_WHAT YOU WILL DO_: Lines before the one containing "The height and" are not wanted; restate the rest below word for word, through the last line, but drop any pictures.

Items listed in a dataset:
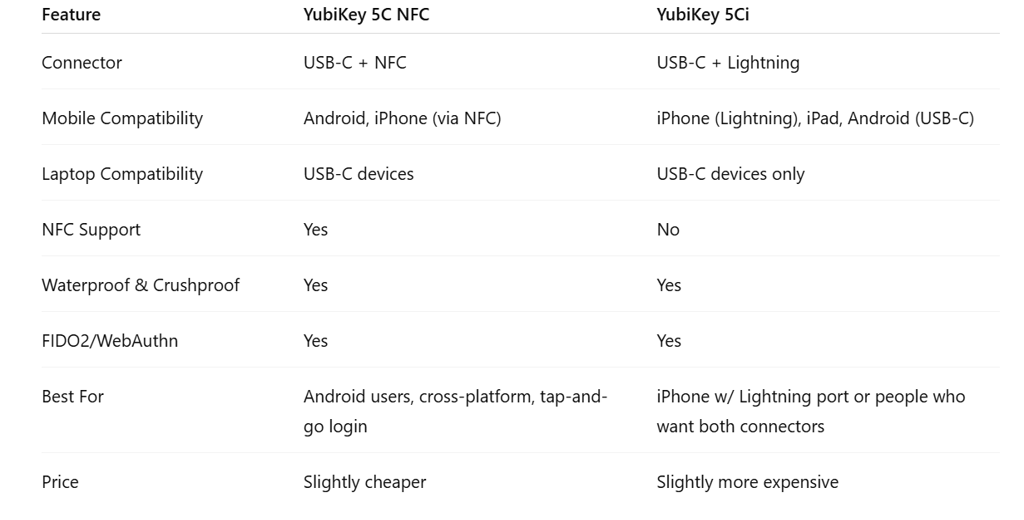Viewport: 1024px width, 520px height.
Task: Select the Waterproof & Crushproof label
Action: point(140,285)
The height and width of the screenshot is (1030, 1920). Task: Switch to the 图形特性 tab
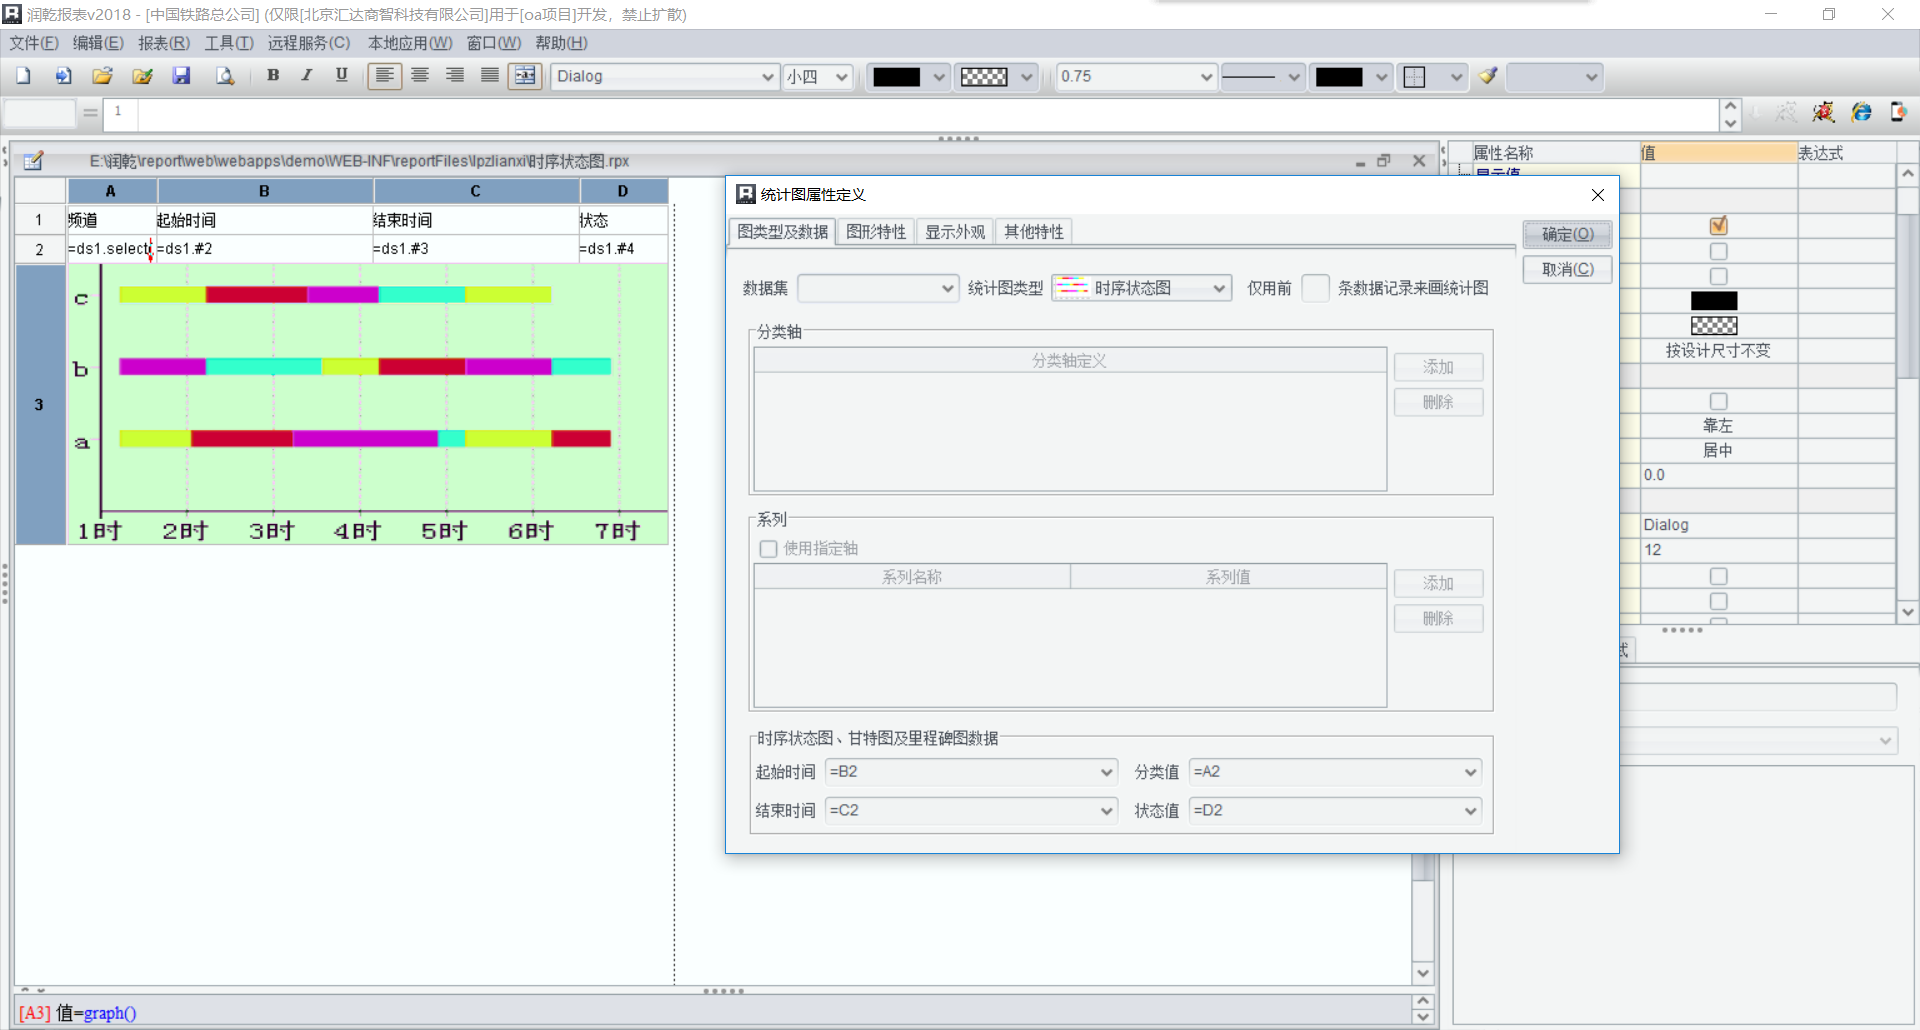875,232
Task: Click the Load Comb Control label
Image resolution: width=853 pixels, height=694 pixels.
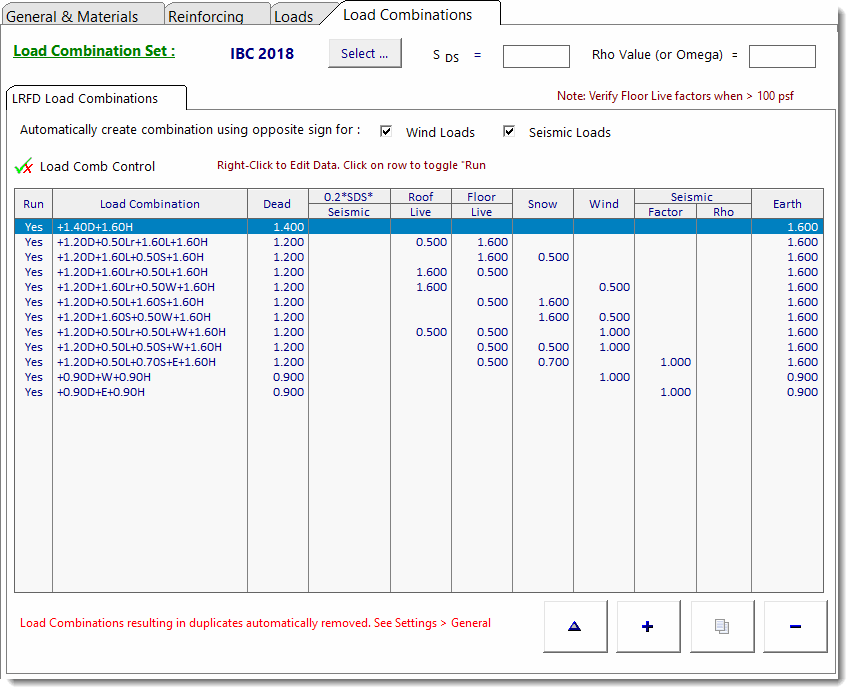Action: tap(97, 166)
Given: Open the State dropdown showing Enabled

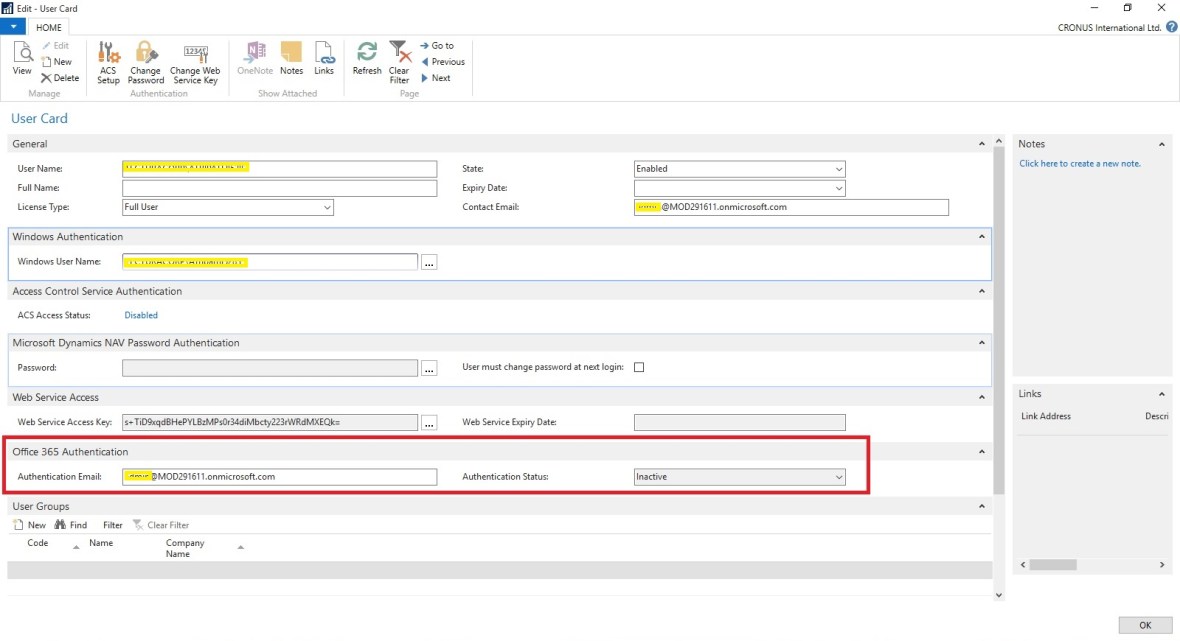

_TASK RESULT_:
The height and width of the screenshot is (1030, 1920). Task: Switch to the 图形特性 tab
875,232
Task: Click the Load Comb Control label
Image resolution: width=853 pixels, height=694 pixels.
Action: tap(97, 166)
Given: Open the State dropdown showing Enabled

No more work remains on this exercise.